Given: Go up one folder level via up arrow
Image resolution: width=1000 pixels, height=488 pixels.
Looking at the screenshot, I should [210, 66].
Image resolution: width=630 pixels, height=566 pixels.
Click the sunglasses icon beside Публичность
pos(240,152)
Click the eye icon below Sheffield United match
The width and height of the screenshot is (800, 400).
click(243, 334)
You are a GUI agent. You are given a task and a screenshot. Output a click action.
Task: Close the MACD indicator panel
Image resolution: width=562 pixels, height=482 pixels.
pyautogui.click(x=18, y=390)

------------------------------------------------------------------------

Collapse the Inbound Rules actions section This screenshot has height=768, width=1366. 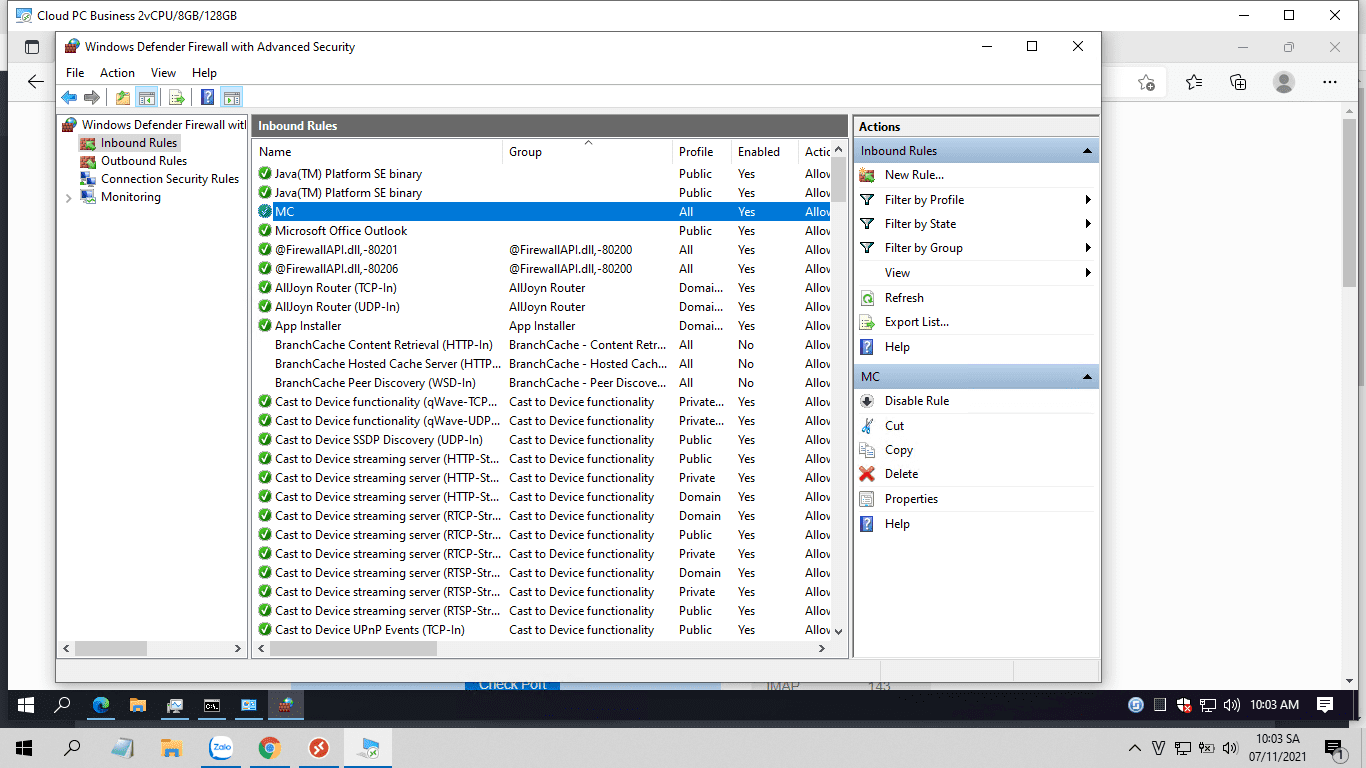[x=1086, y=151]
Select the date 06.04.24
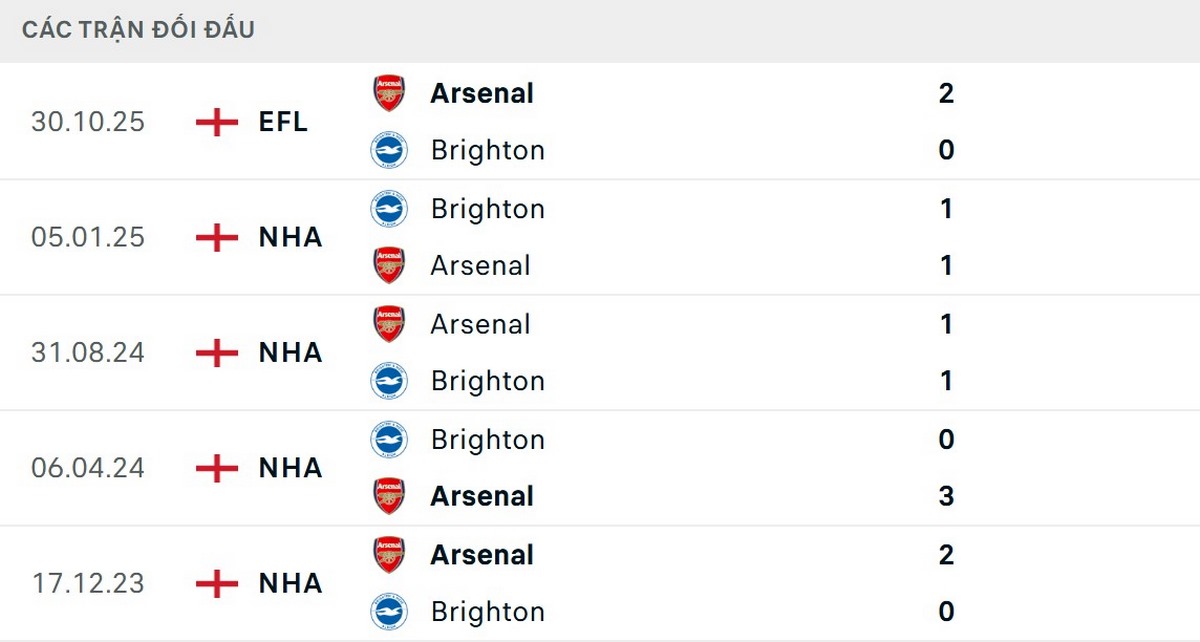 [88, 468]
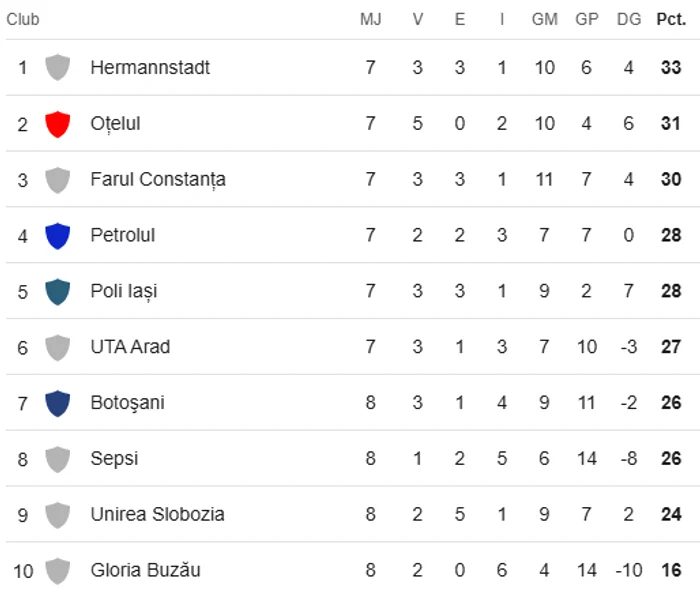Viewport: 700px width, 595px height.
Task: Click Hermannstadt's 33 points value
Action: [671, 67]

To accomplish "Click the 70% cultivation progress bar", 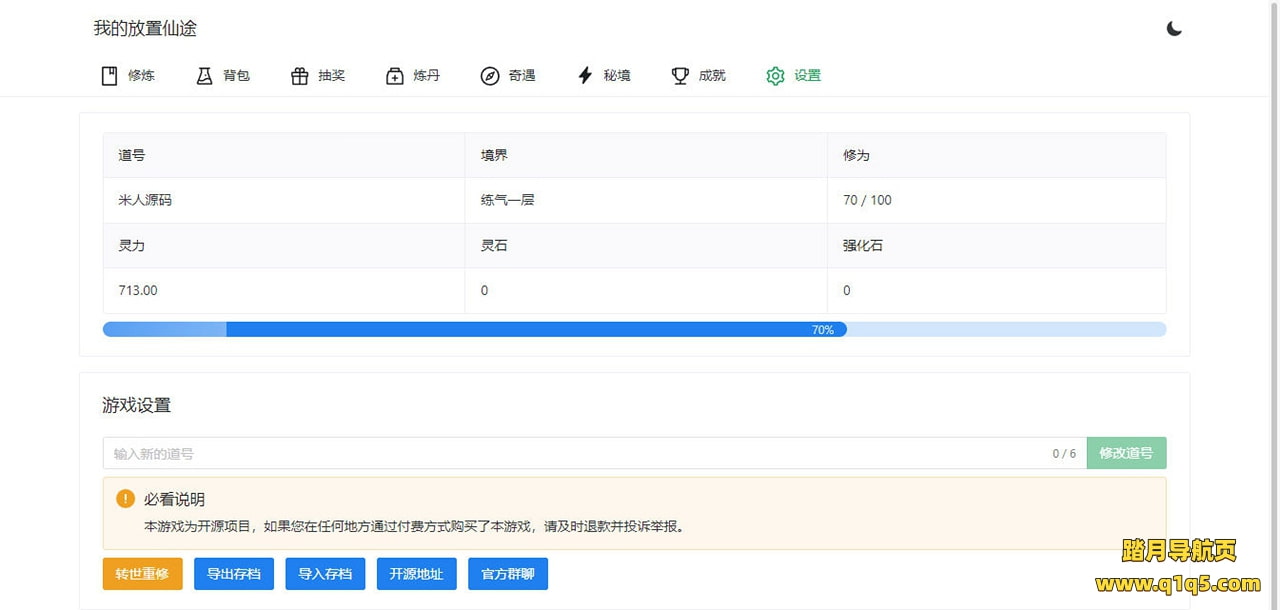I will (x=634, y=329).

------------------------------------------------------------------------

Given the data above, transcribe exactly the lines from the one containing "Click the sunglasses icon beside Публичность" down to the one containing "You are a GUI", and no others.

Click the sunglasses icon beside Публичность
pos(240,152)
Click the eye icon below Sheffield United match
The width and height of the screenshot is (800, 400).
click(243, 334)
You are a GUI agent. You are given a task and a screenshot. Output a click action.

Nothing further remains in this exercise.